O quadro clínico do abscesso hepático piogênico (bacteriano) em decorrência da infecção urinária é mais exacerbado e, além dos sintomas infecciosos (febre, enjoos, vômitos, icterícia), os pacientes queixam-se de muita dor na região do abdome superior (localização do fígado), descrevendo tal dor como se fosse uma facada. A falta de ar pode ocorrer quando o pulmão é acometido, principalmente, por acúmulo de água (derrame pleural).
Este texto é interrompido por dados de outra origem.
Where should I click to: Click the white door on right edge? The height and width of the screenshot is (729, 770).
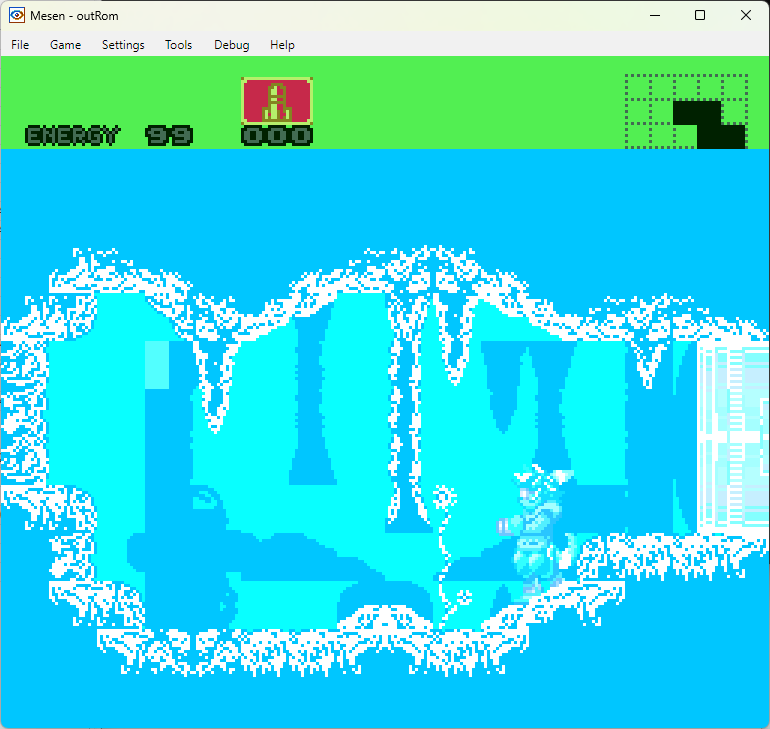point(734,438)
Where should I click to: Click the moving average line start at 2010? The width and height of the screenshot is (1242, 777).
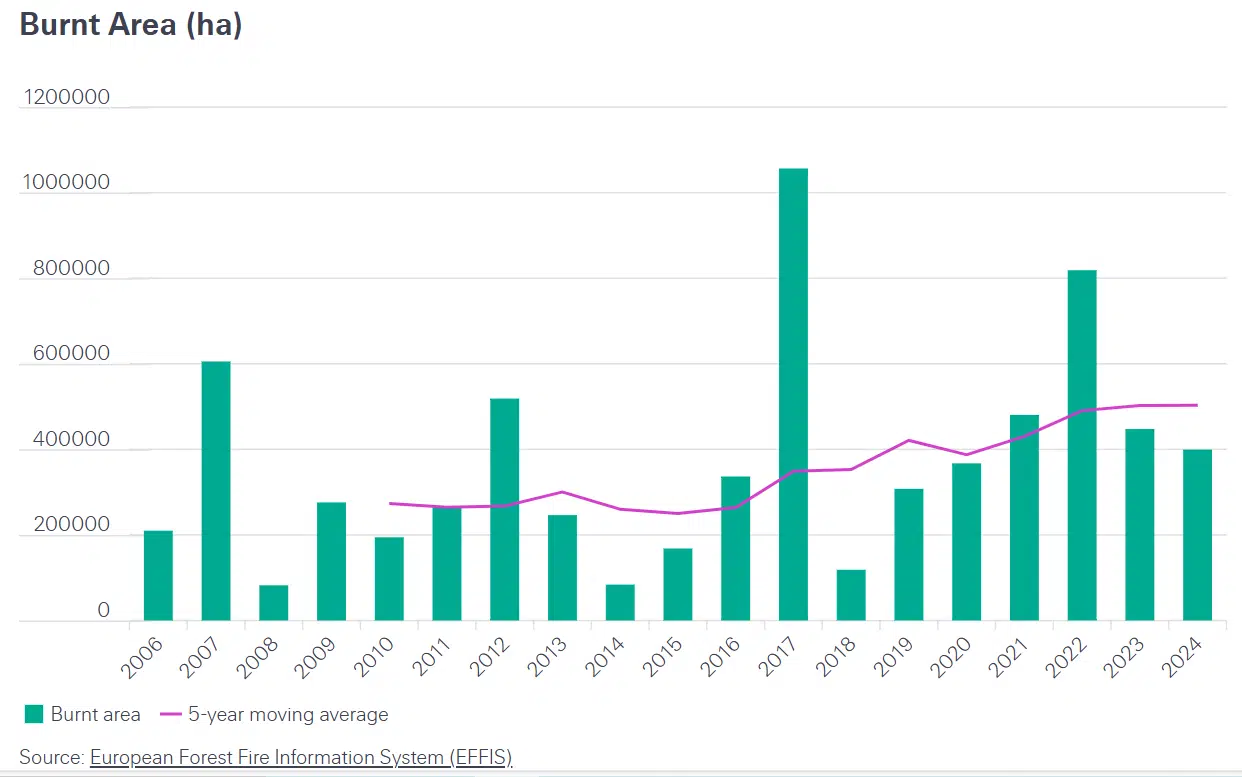point(390,503)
É bom frisar aos leitores deste blog que o seu médico assistente é a única pessoa capaz de diagnosticar o quadro de infecção urinária com comprometimento hepático. Se mulher, e após urinar, use o papel higiênico de frente para trás, sempre. Nunca o inverso, pois isso pode levar agentes infecciosos (bactérias, fungos) do ânus para a vagina, aumentando o risco de infecção.
Nunca “ache” que você é portador de tal doença se automedicando, nunca use antibióticos sem prescrição médica e, do mesmo modo, não use drogas anti-inflamatórias (somente devem ser utilizadas em processos inflamatórios e não-infecciosos) sem a devida indicação.